一食当たり: 291カロリー、18グラムのタンパク質、11グラムの脂肪(脂肪から34%のカロリー)、4.9グラムの飽和脂肪、29グラムの炭水化物、60ミリグラムのコレステロール、621ミリグラムのナトリウム、1グラムの繊維。
炭水化物数: 2.2。
6人前になります
準備時間: 15分;冷却時間:1時間
調理時間: 約20分
材料
1/2カップのピーカンナッツの半分、トースト(注を参照)
1/2カップのプレーンドライパン粉
小さじ1/4の粗塩
パプリカ小さじ1/2
乾燥オレガノ小さじ1/4
カイエンペッパー小さじ1/4
小麦粉1/4カップ
バターミルク1/2カップ
6(4オンス)赤身の骨なしポークロインチョップ
ピーカンナッツを処理し、 パン粉、塩、パプリカ、オレガノ、カイエンペッパーをブレンダーでピーカンナッツが細かく刻まれるまで混ぜます。小麦粉、バターミルク、ピーカンナッツの混合物を3つの別々の浅い容器に入れます。ポークチョップを小麦粉でコーティングし、バターミルクに浸し、ピーカンナッツの混合物でコーティングします。 1時間冷やす。
ヒートオーブン 350度まで。クッキングスプレーでコーティングされたラックに豚肉を配置します。ラックを9x13インチのベーキング皿に置きます。豚肉をクッキングスプレーでまんべんなく塗ります。 15分焼く。振り向く;豚肉をクッキングスプレーでコーティングします。さらに5分または内部温度が155度に達するまで焼きます。オーブンから取り出してサーブします。
注:平らな天板にピーカンナッツを均等に広げます。 350度のオーブンで5〜8分または黄金色になるまでトーストします。

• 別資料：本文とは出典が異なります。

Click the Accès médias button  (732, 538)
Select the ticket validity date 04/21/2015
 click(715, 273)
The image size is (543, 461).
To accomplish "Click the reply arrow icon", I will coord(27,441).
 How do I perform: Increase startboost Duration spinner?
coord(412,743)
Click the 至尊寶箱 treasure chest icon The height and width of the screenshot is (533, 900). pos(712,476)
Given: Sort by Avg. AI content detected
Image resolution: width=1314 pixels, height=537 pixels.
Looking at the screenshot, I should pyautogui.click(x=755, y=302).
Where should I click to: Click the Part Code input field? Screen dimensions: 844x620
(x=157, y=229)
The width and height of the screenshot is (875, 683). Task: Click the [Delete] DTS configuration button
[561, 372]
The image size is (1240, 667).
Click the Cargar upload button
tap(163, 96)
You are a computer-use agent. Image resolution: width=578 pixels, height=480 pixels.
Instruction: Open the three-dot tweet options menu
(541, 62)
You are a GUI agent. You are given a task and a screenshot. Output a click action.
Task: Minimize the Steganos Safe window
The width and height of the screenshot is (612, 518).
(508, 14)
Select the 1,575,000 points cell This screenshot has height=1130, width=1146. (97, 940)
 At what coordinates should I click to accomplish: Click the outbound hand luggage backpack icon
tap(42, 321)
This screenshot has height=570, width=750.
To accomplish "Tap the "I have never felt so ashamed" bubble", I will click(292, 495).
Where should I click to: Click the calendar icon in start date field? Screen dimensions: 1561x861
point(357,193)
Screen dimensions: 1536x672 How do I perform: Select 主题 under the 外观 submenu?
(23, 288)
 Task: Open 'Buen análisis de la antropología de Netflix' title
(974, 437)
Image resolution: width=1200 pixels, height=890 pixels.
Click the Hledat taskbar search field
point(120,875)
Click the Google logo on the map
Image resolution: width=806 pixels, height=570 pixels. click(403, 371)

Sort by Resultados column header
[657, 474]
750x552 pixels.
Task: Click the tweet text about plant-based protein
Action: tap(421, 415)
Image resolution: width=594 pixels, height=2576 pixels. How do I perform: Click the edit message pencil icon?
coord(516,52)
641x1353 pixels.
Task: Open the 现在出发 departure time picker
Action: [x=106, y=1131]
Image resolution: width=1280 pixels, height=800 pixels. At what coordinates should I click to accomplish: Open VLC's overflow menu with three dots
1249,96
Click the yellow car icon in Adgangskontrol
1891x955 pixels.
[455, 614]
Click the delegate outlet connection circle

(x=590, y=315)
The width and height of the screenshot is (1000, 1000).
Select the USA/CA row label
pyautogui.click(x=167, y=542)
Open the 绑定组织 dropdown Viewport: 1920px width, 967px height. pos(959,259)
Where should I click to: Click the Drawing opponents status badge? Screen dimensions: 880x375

一食当たり: 266カロリー、タンパク質25グラム、脂肪13グラム(脂肪から46%カロリー)、飽和脂肪3.4グラム、炭水化物10グラム、コレステロール65ミリグラム、ナトリウム195ミリグラム、繊維1グラム。
炭水化物数: 0.5。
大規模な準備 (4〜6ポンド)焼きチキンとローストファンポテトを添えて。オーブンを450度に加熱します。ミディアムベイクドポテト4個を皮をむき、縦に半分にします。まな板の上にカット面を下にして置き、薄いスライスを横に並べてカットします(カットスルーしないでください)。 慎重に曲げる 各セクションを分離するため、破損するためではなく、ファンを形成するため。浅い皿に、1/2カップのイタリアンパン粉、1/4カップの挽きたてのパルメザンチーズ、大さじ1のオリーブオイルを混ぜ合わせます。 じゃがいもを霧雨 オリーブオイル大さじ2を加え、各ジャガイモのトップをパン粉の混合物に巻き、パプリカを振りかけます。焦げ付き防止ホイルで裏打ちされたベーキング皿に配置します。 30分焼く。 ホイルを取り除きます。 15分またはパン粉が茶色になりジャガイモが柔らかくなるまで焼き続けます。新鮮なブロッコリーの小花、レタスのくさび、ディナーロールを追加します。
冷凍ミートボールを調理する 指示に従って。缶詰のタコスソースでさいの目に切って加熱します。加熱したタコスの殻にスプーンで入れます。減脂肪サワークリームと50%減脂肪チェダーチーズをのせます。卵黄バターを塗った麺とインゲンを添えてください。